Sir Osmund appeared at his side with a roll of parchment, backed by a priest from the Credo. “If I call your name, please step forward.” He cleared his throat once. “Garth Tolley, of Tunbridge . . .”
Name after name was called, bringing colytes forward to take the precepts. Garth, Cragson, and most of the best fighters were called to the knighthood. Darrin became a librarian, just as he’d predicted; the tall boy sighed in relief.
Alex waited and waited . . . it was strange that her name would be so far down the list. And then—but no, that couldn’t be right. Surely some mistake had been made. Osmund was rolling up the list without calling her name. Alex nearly said something, but restrained herself just in time. Not in front of the Grand Master . . .
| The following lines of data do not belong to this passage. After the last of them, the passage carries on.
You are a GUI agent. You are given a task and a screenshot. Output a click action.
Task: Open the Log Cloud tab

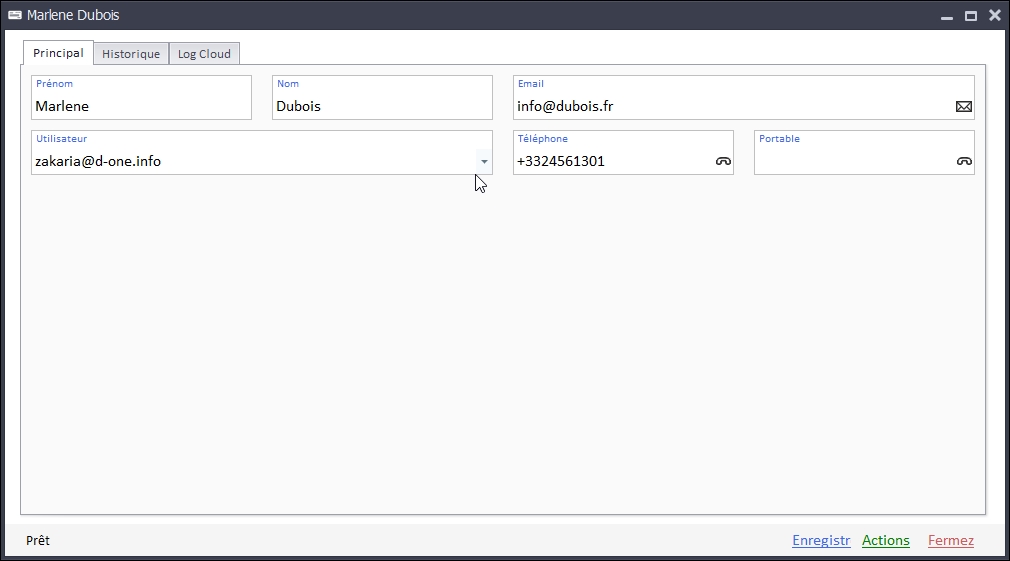click(204, 54)
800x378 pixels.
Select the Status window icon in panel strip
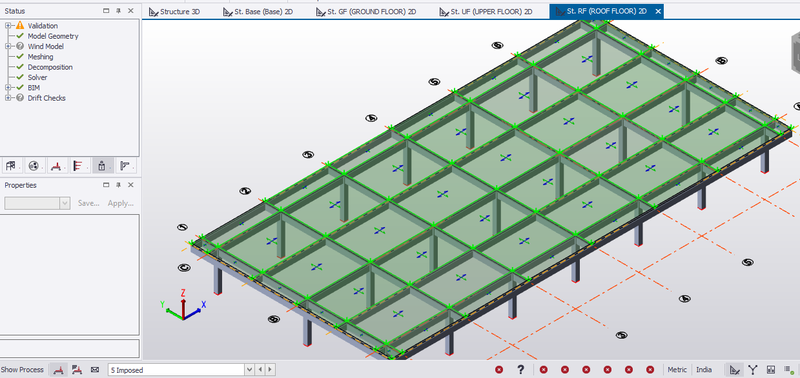click(102, 166)
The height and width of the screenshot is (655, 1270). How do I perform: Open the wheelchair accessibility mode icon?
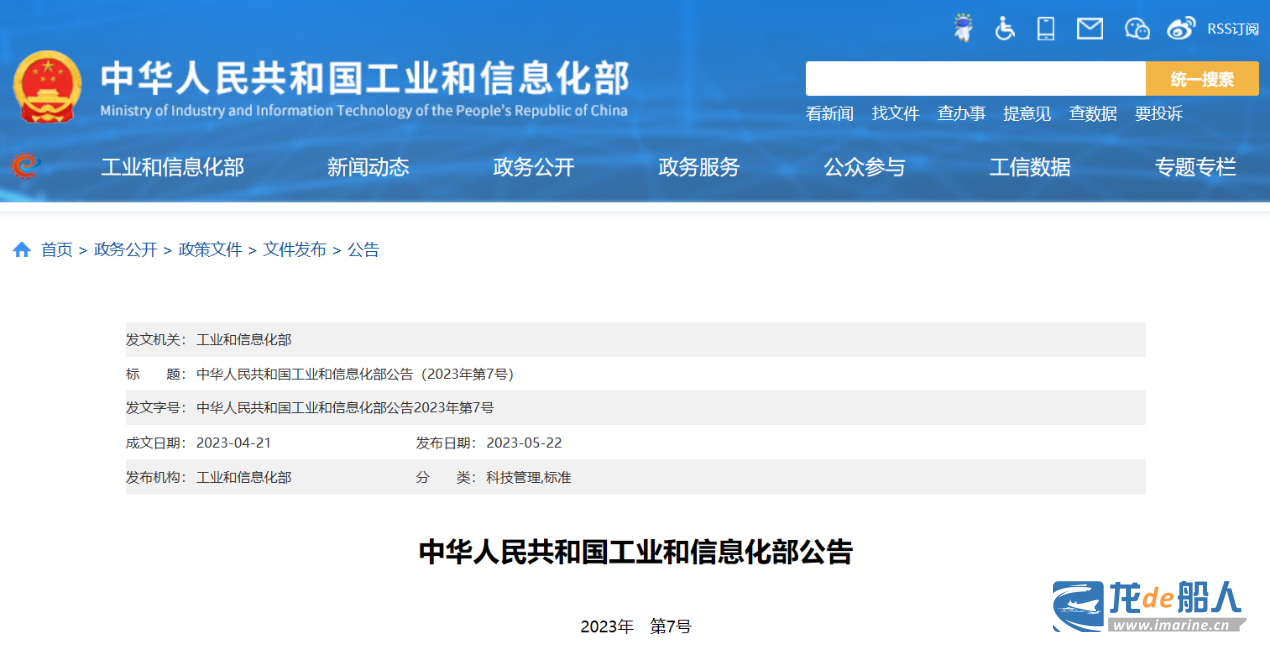coord(1005,28)
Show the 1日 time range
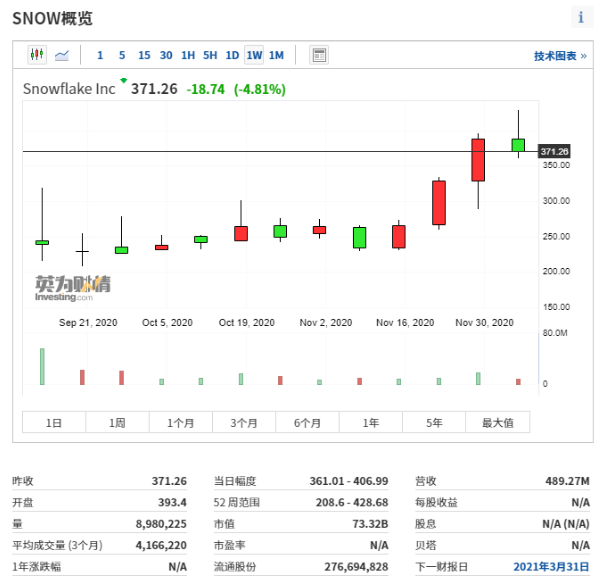The image size is (597, 583). point(54,422)
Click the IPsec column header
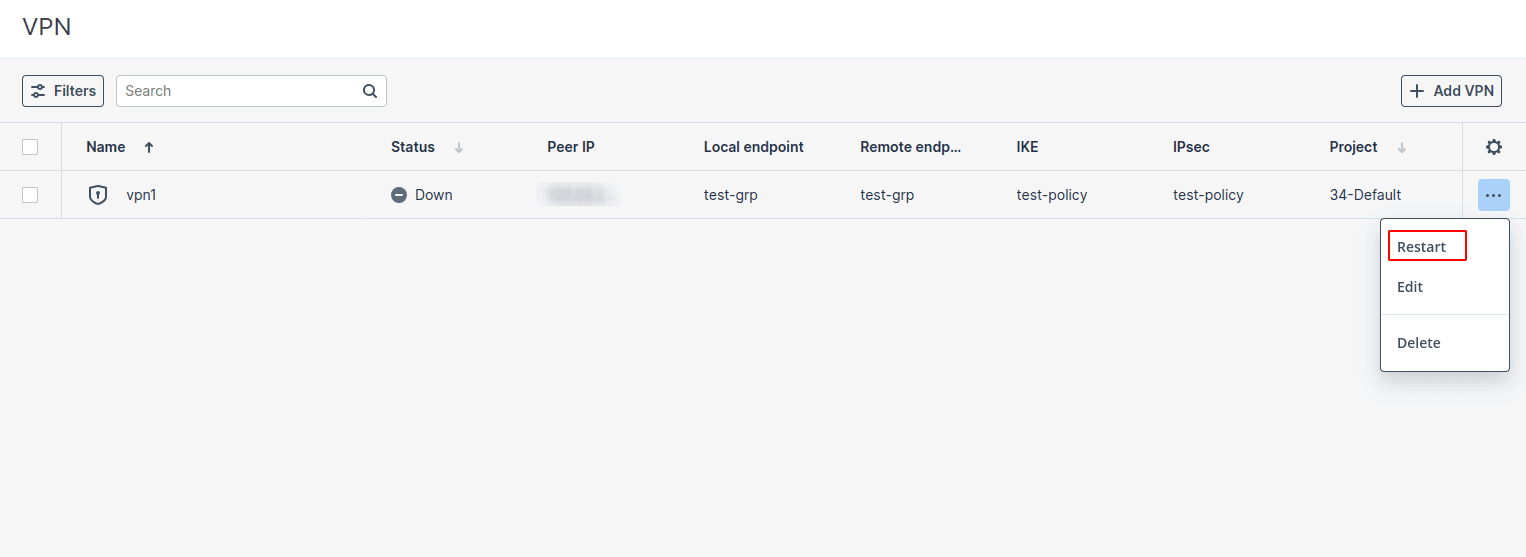The height and width of the screenshot is (557, 1526). (x=1191, y=147)
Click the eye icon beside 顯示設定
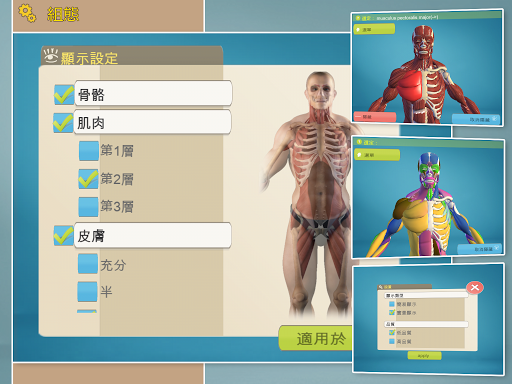Image resolution: width=512 pixels, height=384 pixels. [x=51, y=56]
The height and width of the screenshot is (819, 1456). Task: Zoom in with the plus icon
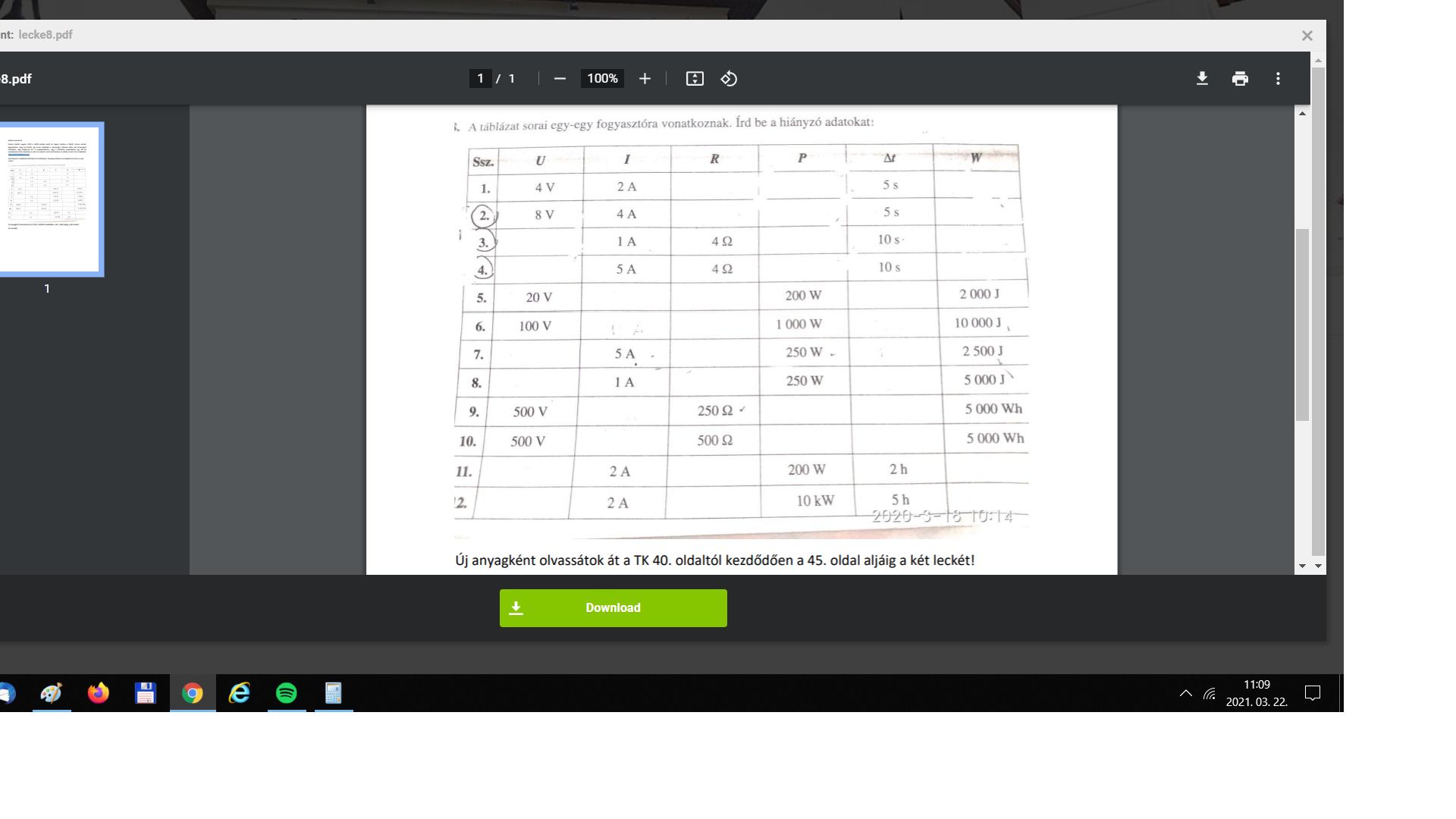(x=645, y=79)
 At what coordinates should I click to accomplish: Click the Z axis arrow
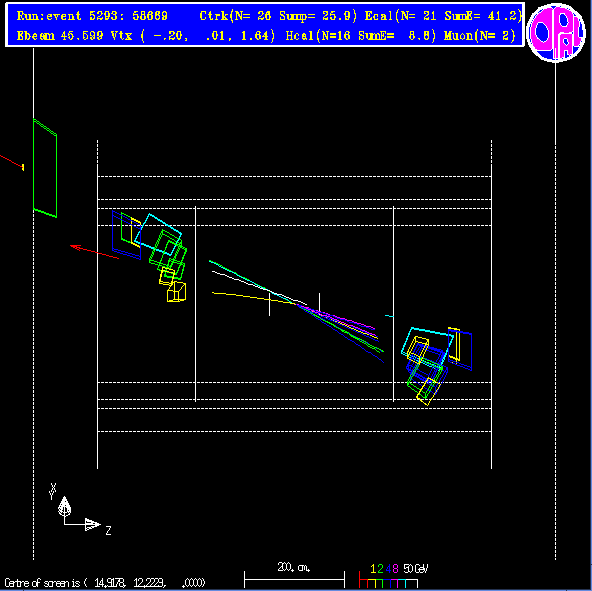[92, 525]
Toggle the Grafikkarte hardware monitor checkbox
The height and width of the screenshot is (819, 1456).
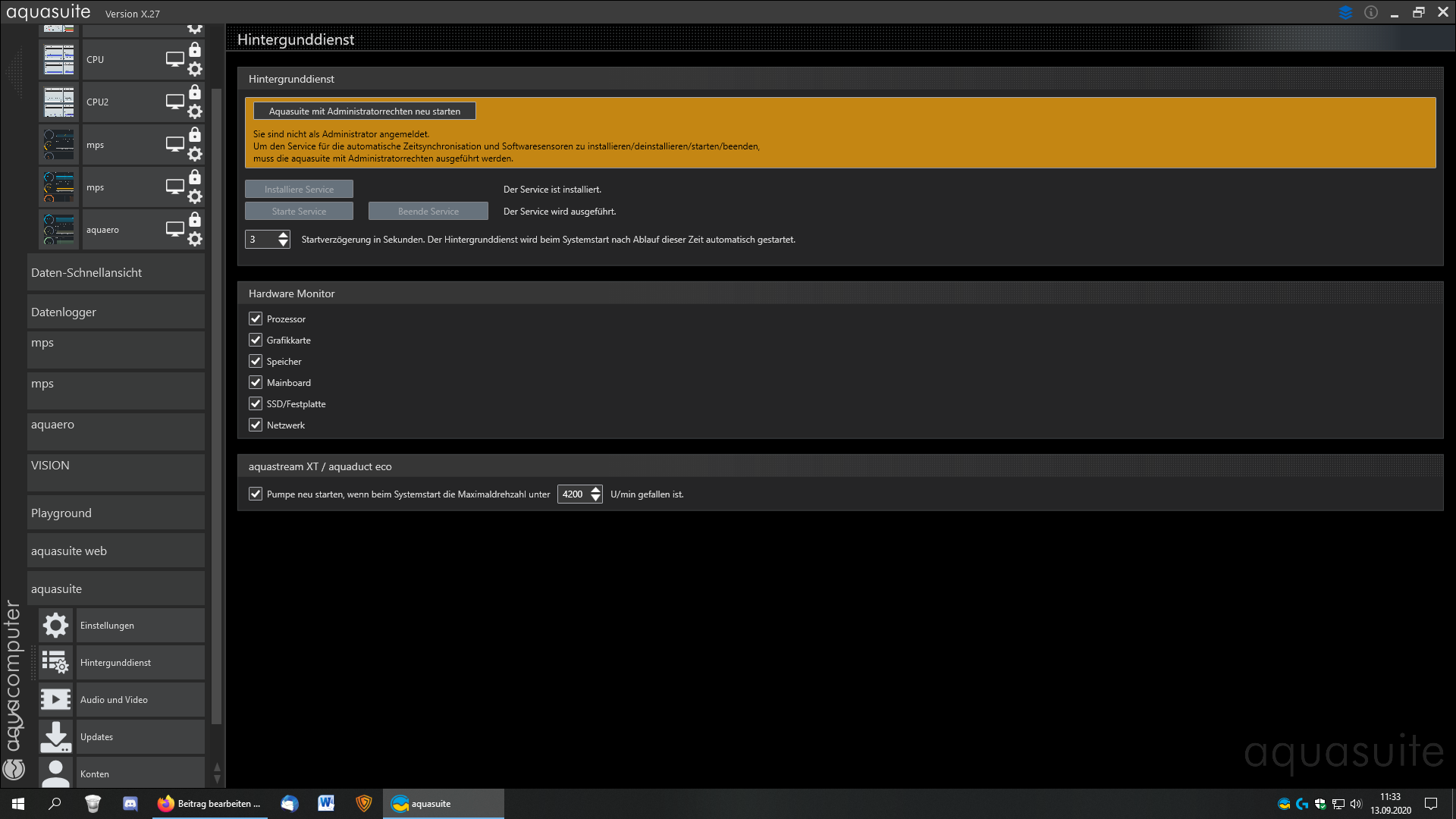256,340
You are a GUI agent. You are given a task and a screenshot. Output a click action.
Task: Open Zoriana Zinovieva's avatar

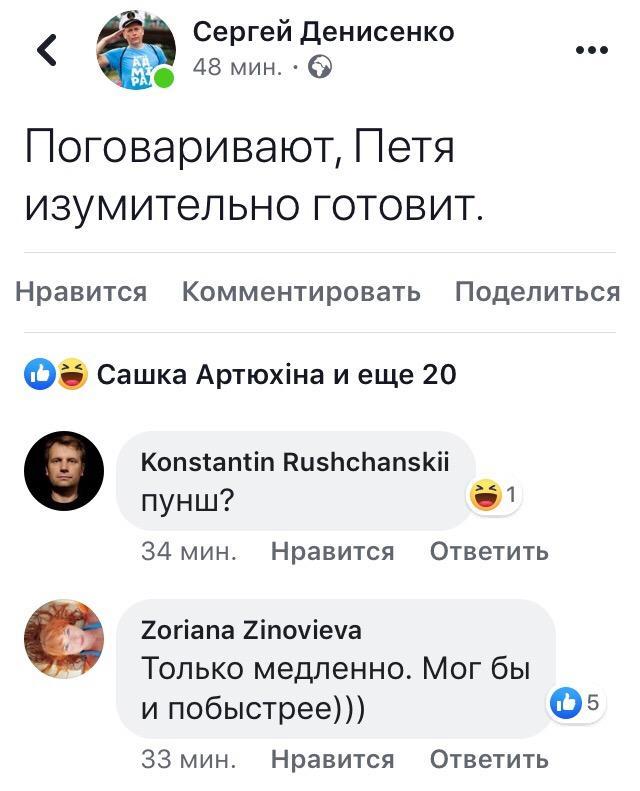coord(63,639)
Her cheeks began to burn in shame as the realization set in. She had not passed the trials; she would not take the precepts or become a knight. She had failed, and would not even get a chance to speak to the Grand Master about Dalia. She’d slain more zombii than any of the Acolytes, trained hard under McCann’s eye, and yet still it wasn’t enough. She couldn’t even pass the trials, much less save Dalia from the Plague.
She was a failure.
Alex barely heard the Grand Master lead the other Acolytes through their vows. She barely saw Rochelle take up the sword of the Founder and dub the new knights. She didn’t smell the perfumed oils or the incense; she didn’t hear the priest recite the Credo, and she didn’t watch them walk from the room. Everything was a blur as hot tears threatened to spill from her eyes.
She only noticed what was happening when the double doors slammed shut behind Sir Osmund. The others were gone; her name had not been called for anything. She was alone in the chapel except for—she almost jumped when he realized it—the Grand Master. He was looking at her, right at her, staring into her face. Alex’s despair gave way to confusion, at least for the moment.
“Acolyte Alexis of Goodhollow . . . and now, it is your turn.”
“Master.” She bowed her head.
The two ice-blue eyes of the Grand Master were focused on her, like he was trying to read Alex’s mind. “You came here underage, half-maimed, swordless, and escorted by one of the most notorious oathbreakers of the past twenty years. You’ve been bloodied in battle, seen your comrades die, and you’re suspicious of unfamiliar wine.” Half of a smile showed itself for an instant. “You know the horrors of the Plague beyond what all but a handful can imagine . . . if your story is to be believed.”
Alex gulped. The word ‘if’ hung heavy in the air.
“You’ve come through all of that . . . and yet still I do not grant you knighthood. Tell me, Alex, is that why you stand there pretending not to cry? Tell me truly.”
Alex said nothing. The Grand Master looked at for a moment more before turning to one of the doors. “Come. Walk with me.”